Earlier today, Illinois Gov. JB Pritzker announced some re-opening changes for Phase 4 in the state, including this:
New from @GovPritzker's Phase 4 guidelines: "Outdoor spectator sports can resume with no more than 20% of seating capacity; concessions permitted with restrictions."— Mark Maxwell (@MarkMaxwellTV) June 22, 2020
Well, that got people all... a-Twitter, for lack of a better term, that “we could see as many as 8,000 fans at Wrigley Field” for potential Cubs games played there this year, 8,000 being about 20 percent of Wrigley Field’s capacity.
That didn’t seem likely to happen. Phase 4 re-openings in the city of Chicago’s plan generally included gatherings of up to 50 people, and it seemed improbable that the city would suddenly jump from permitting a relatively small group of 50 to suddenly allowing 8,000.
And that’s exactly the case, per a news conference later Monday from Mayor Lori Lightfoot:
Lightfoot officially announcing transition to Phase 4 on Friday. Indoor capacity limit is 25 percent or 50. Outdoor now 100 limit. For first time, openings include museums, zoos, performance venues and movie theaters.— Fran Spielman (@fspielman) June 22, 2020
Spectator sports and conventions remain closed.— Fran Spielman (@fspielman) June 22, 2020
And thus, there won’t be any fans at Wrigley Field, or Guaranteed Rate Field for White Sox games, or for that matter Impact Field in Rosemont, home of the Chicago Dogs. The Dogs will be sharing a ballpark in Milwaukee, as I reported here last week.
The reason for this?
Lightfoot says Chicago guidelines are different because city is an air hub and it's a lot denser.— Fran Spielman (@fspielman) June 22, 2020
Look, I understand the desire to go back to ballgames. I miss baseball terribly and I would love nothing more than to spend a nice summer afternoon or evening in the bleachers at Wrigley.

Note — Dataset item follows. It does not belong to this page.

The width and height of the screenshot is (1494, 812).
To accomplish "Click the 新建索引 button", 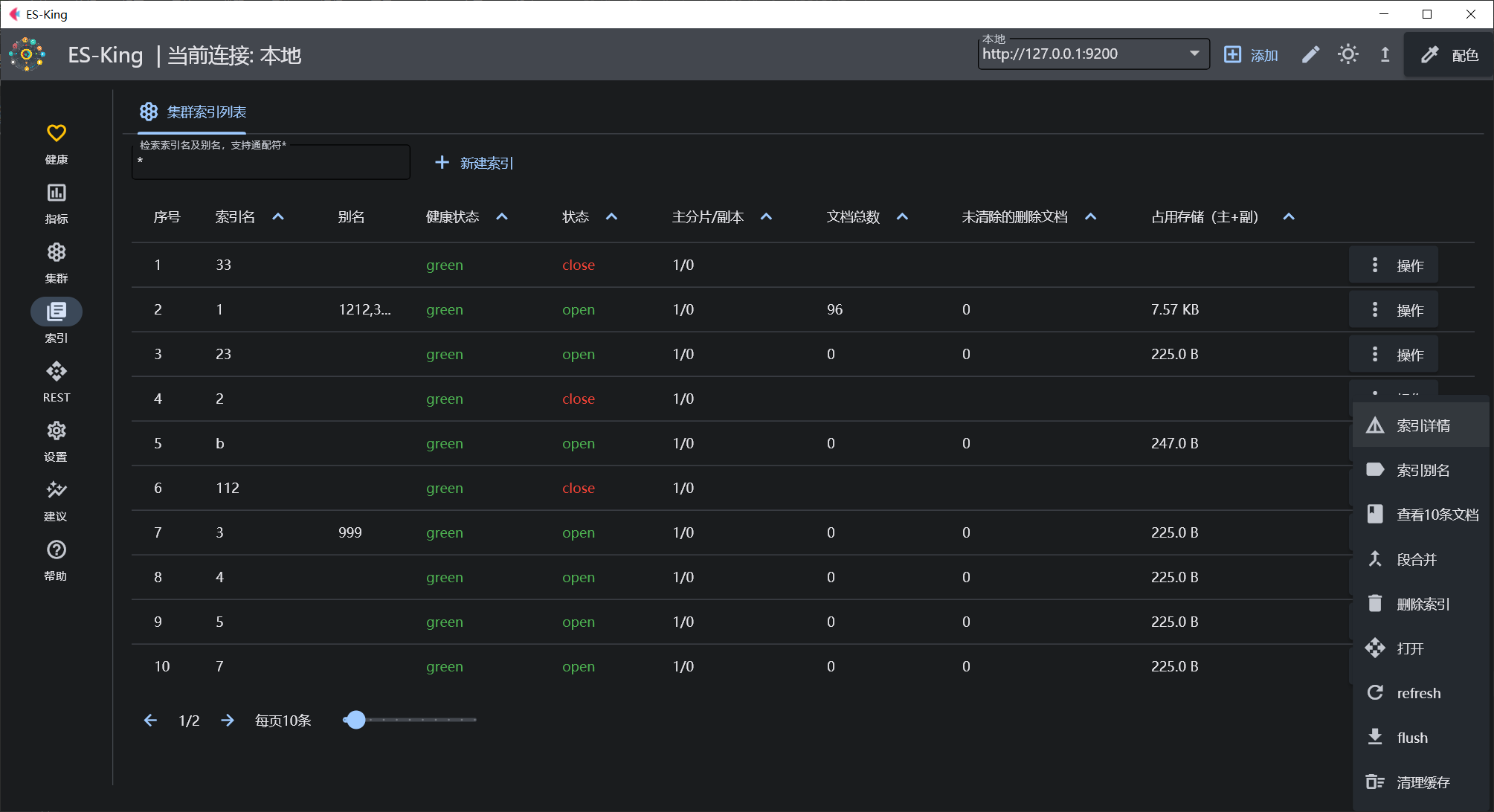I will coord(474,163).
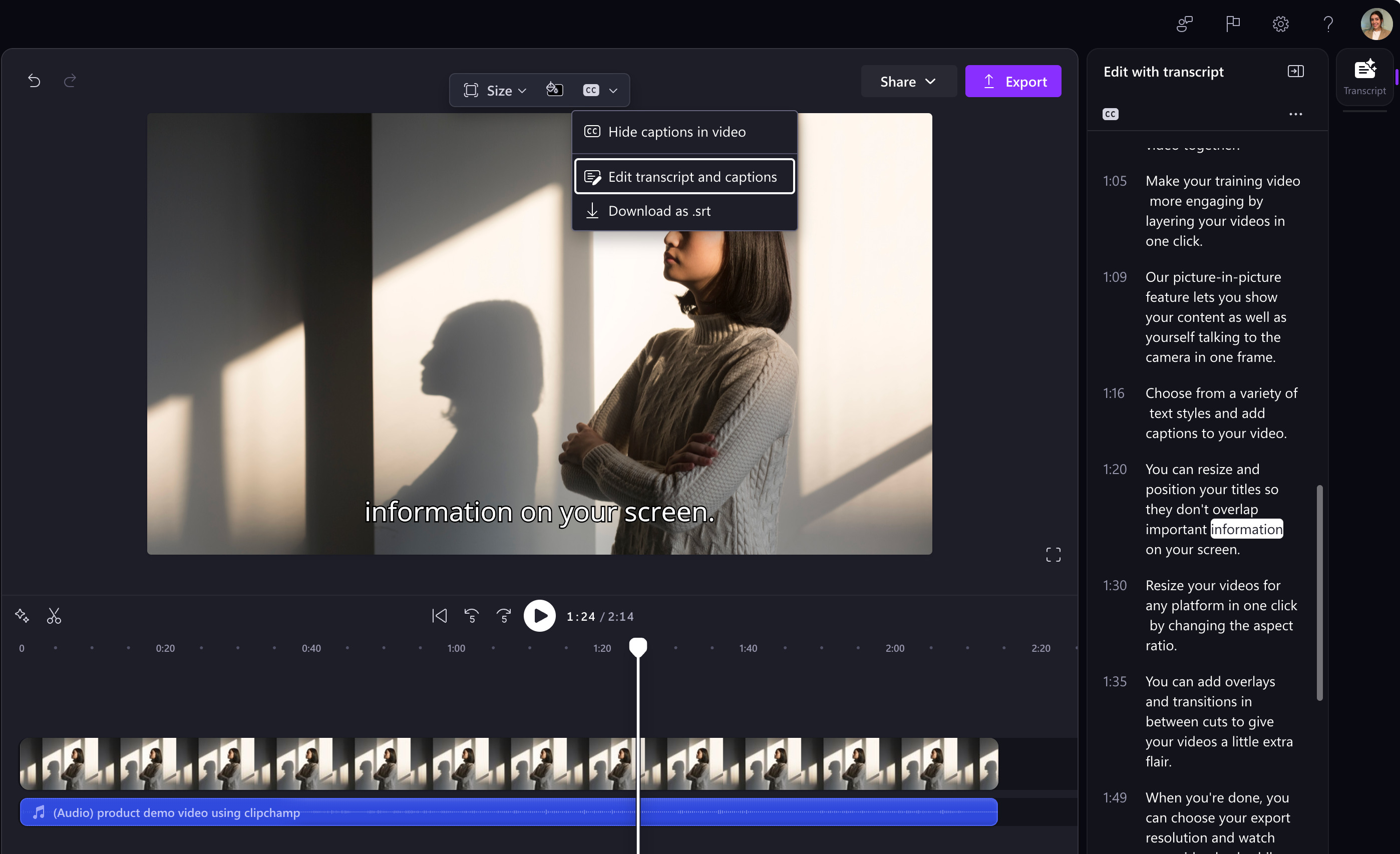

But that’s simply not realistic. Even while Chicago and Illinois have done pretty well with “flattening the curve” and reducing the number of COVID-19 cases in the city and state, cases have jumped in some other cities and states, including some that host multiple MLB teams, such as Florida and Texas. There just doesn’t seem to be any realistic way of getting fans back to ballgames until there’s a vaccine for the novel coronavirus. For that, at best we’re probably looking at early next year, and possibly several months into 2021.
If MLB is to play games this season — and there are multiple reasons why that might not happen — it’ll be in empty ballparks. Not the best solution, but it’s the reality of life in 2020. The Mayor gave some hope for the future, but not for a specific date:
Mayor asked what Phase 4 means to pro sports, if they come back. Lightfoot says she's in constant conversation with teams. A lot of that will be dictated by league offices and unions. She expects them to reopen short term without fans and that, over time, some fans will be there.— Fran Spielman (@fspielman) June 22, 2020
MLB players are supposed to take a vote on the latest offer from MLB owners later Monday afternoon. If there’s further news along these lines I’ll post it when it happens.